Although few people actually get to closely interact with a green roof, it is important for the green roof to offer periods of both beauty and classic landscape architecture style. Peruse the image gallery above to see if this has been accomplished.
Durable and self-repairing
According to Dr. Rob Berghage, of Penn State University, the holy grail and ultimate achievement of any green roof program is the ability of the selected plant species to not only survive the wild climatic extremes to which they are subjected (durability) but for those plant species to actually set seed, germinate, and grow new plants (self-repairing). Most commercial green roofs find this objective quite difficult because the vast majority of species used are not heavy seed producers but instead rely on asexual reproduction for their long-term survival (e.g., sedums).
The ArcheWild Native Green Roof Research Platform has, so far, accomplished this coveted objective with several species demonstrating the ability to migrate from tray to tray to create an increasingly dense planting aesthetic.
Much of the science of getting seeds to germinate on a green roof is associated with media adjunct and layering technology that are proprietary to ArcheWild; our technologies are based largely on our plant propagation research studies at our Quakertown, PA facility.

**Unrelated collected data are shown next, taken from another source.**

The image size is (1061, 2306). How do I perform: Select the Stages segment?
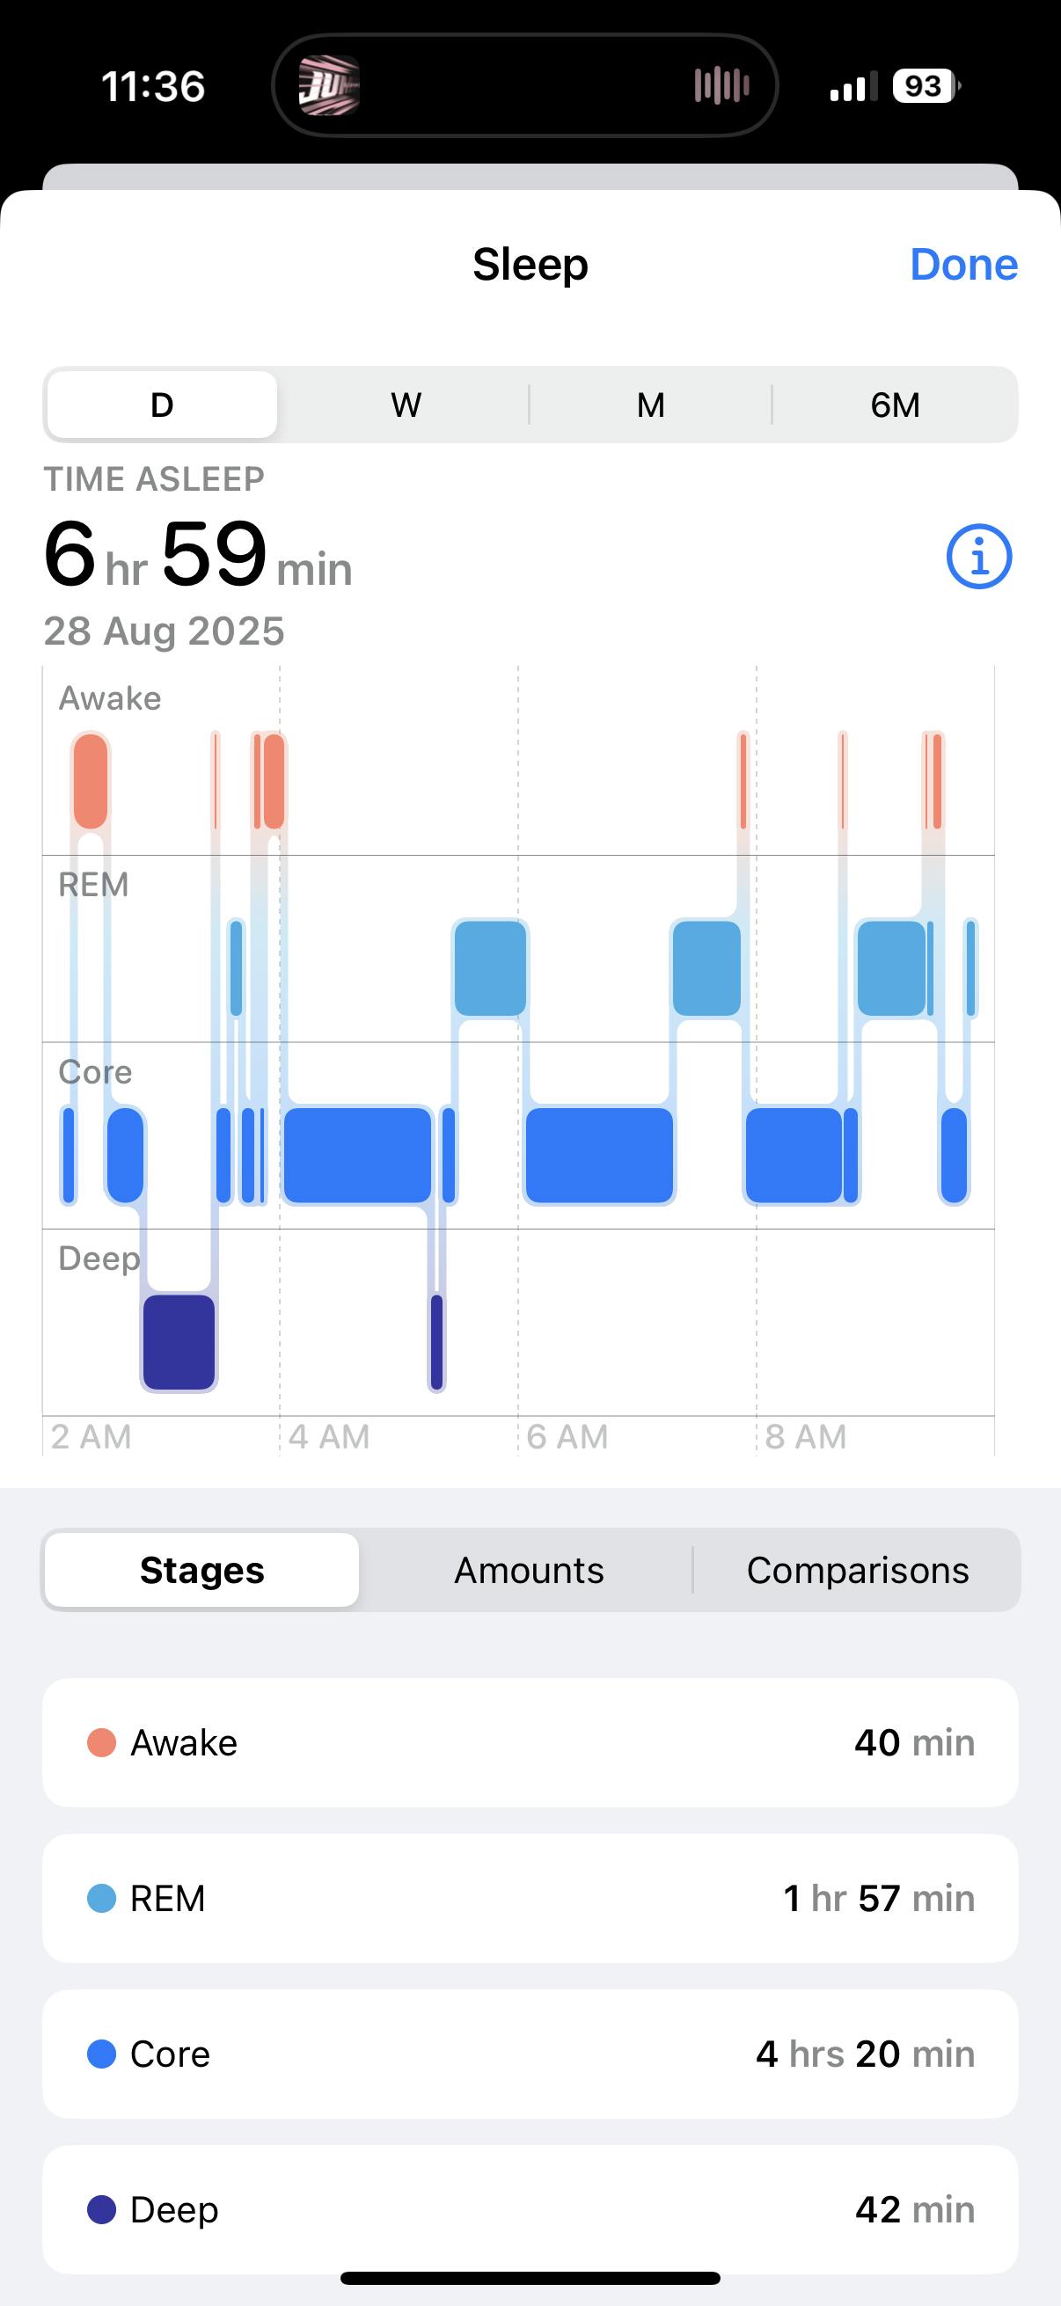click(202, 1570)
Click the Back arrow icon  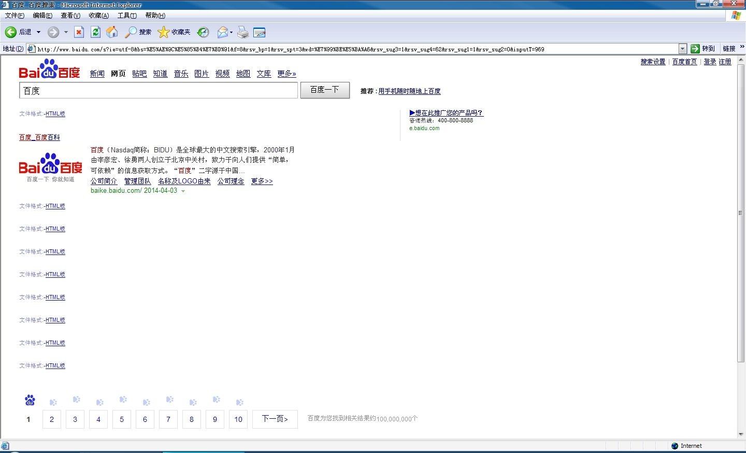11,32
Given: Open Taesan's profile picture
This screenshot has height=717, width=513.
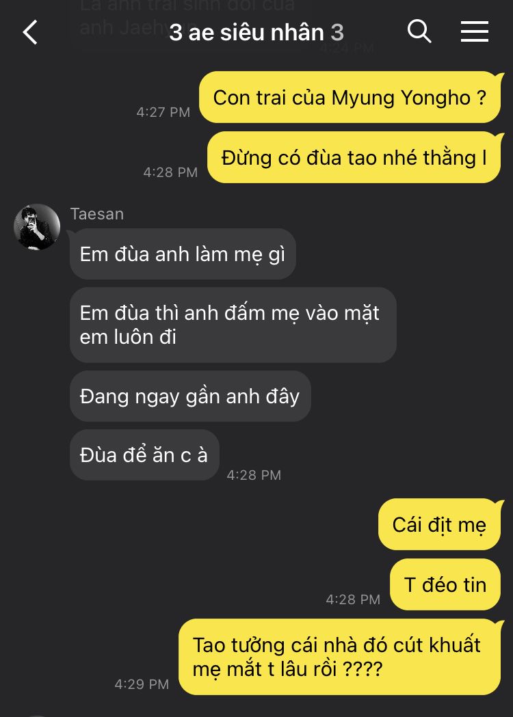Looking at the screenshot, I should pyautogui.click(x=37, y=227).
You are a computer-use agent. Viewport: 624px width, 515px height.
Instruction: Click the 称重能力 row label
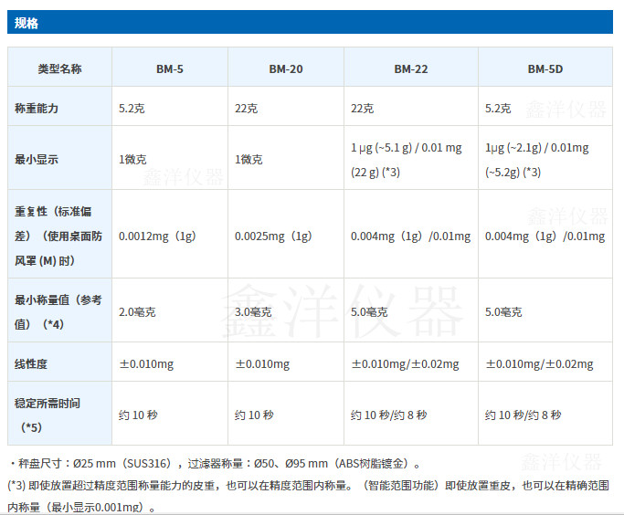pos(37,108)
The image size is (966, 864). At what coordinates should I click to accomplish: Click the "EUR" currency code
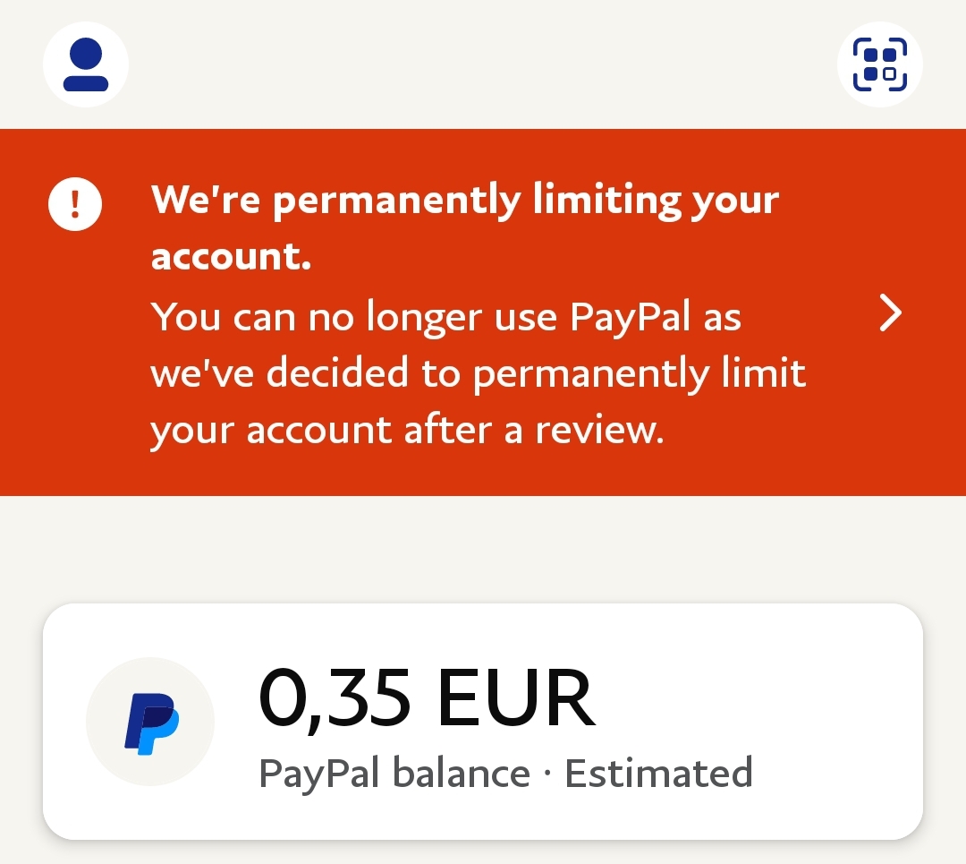click(516, 699)
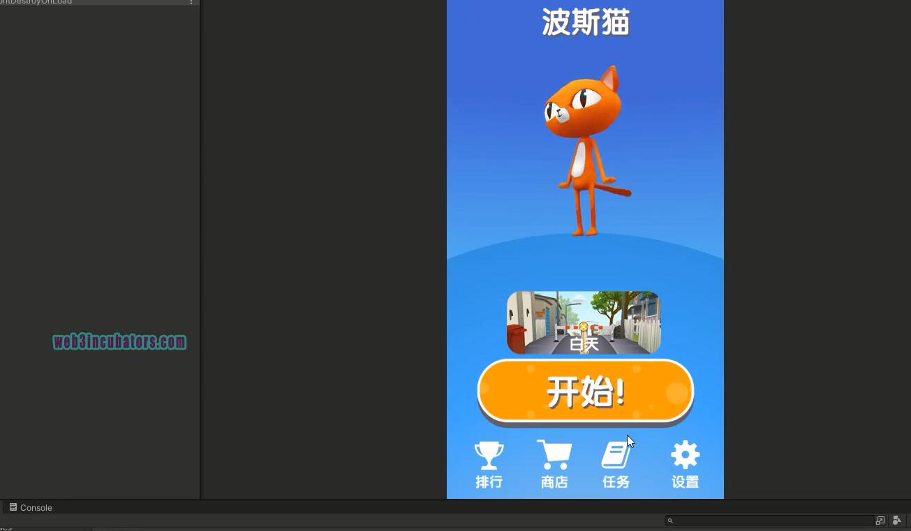Click the object filter icon at the bottom right

[x=897, y=521]
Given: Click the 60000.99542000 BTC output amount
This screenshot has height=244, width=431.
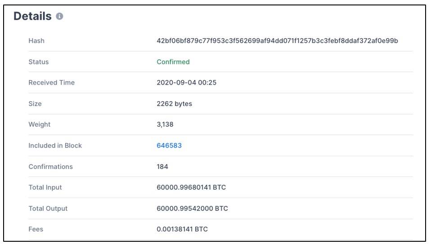Looking at the screenshot, I should pyautogui.click(x=192, y=208).
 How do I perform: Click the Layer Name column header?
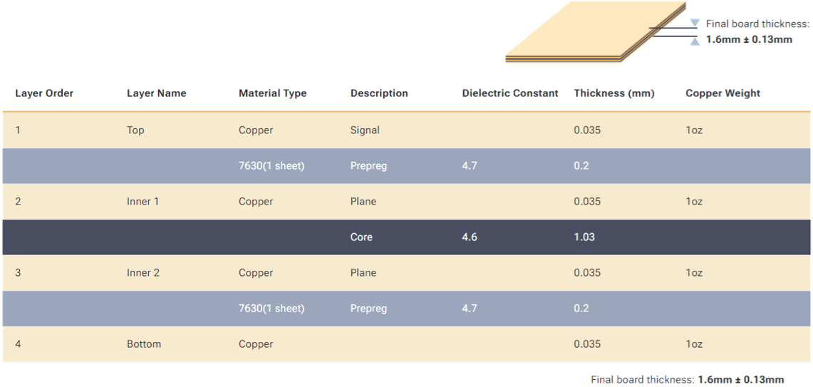(157, 93)
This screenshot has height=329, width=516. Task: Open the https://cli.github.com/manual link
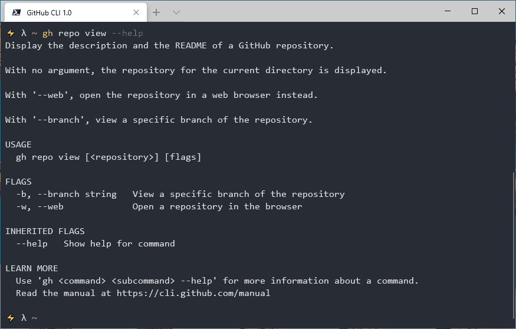tap(193, 293)
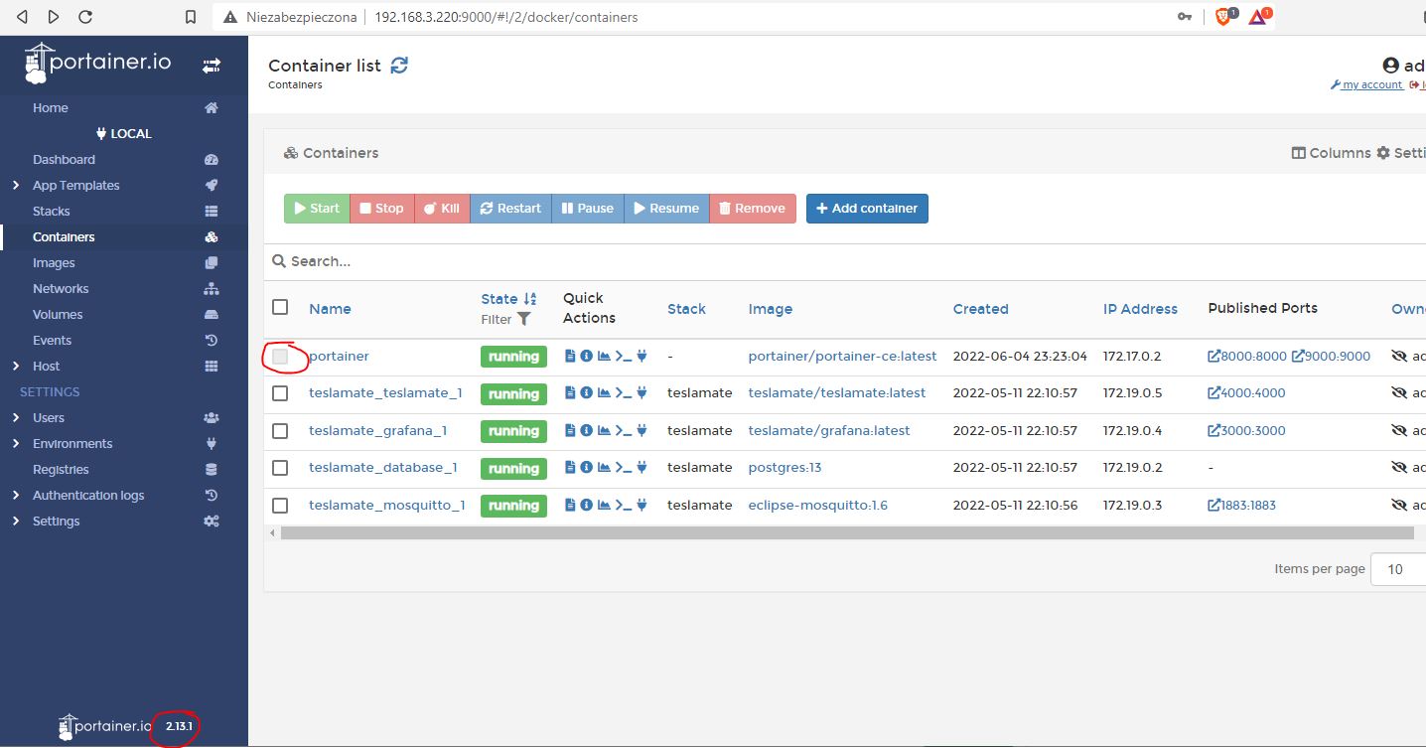Click the key icon in the address bar
The width and height of the screenshot is (1426, 748).
click(1185, 16)
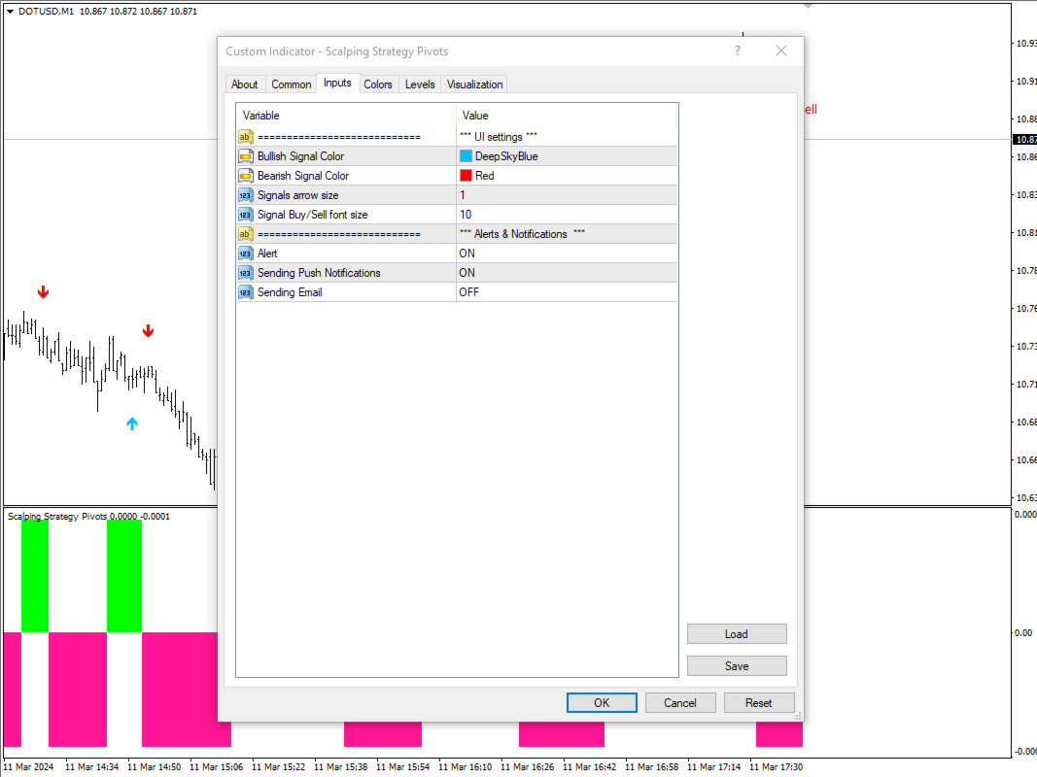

Several media blends and layers are being tested in the current iteration of this research platform and some early-stage conclusions are being drawn. The next five years should solidify our understanding of media blends and layers that should allow ArcheWild to publish some initial recommendations.
Commercial engineering maximum of 4″ media depth
It is well-known that anyone can grow anything in 18″ of roof media, including tomatoes and palm trees. In fact, just 9″ of irrigated media is sufficient to grow most common native and non-native species. But commercial green roof installations and un-reinforced demonstration green roofs cannot support anything more than 4″ of media, which is the depth most commonly specified.
All trays used in the research platform have a maximum depth of 4″, suggesting that the planting design could be scaled to commercial installations.
Virtually zero supplemental irrigation
The green roof is outfitted with a zone irrigation system that allows for the testing of different media and irrigation combinations using components available at any full-service hardware store. The plantings were irrigated as allowed by LEEDS for early establishment after which the plantings were left largely to deal with the summer heat on their own. The research platform operator has the option of supplying periodic irrigation to prevent major losses during extended drought periods, but this has not yet been necessary. For the 2016 season, the operator is applying just 15 gallons of water per week, only as required, as a preventative maintenance practice across the entire 1000 square foot roof, which is a very low application rate.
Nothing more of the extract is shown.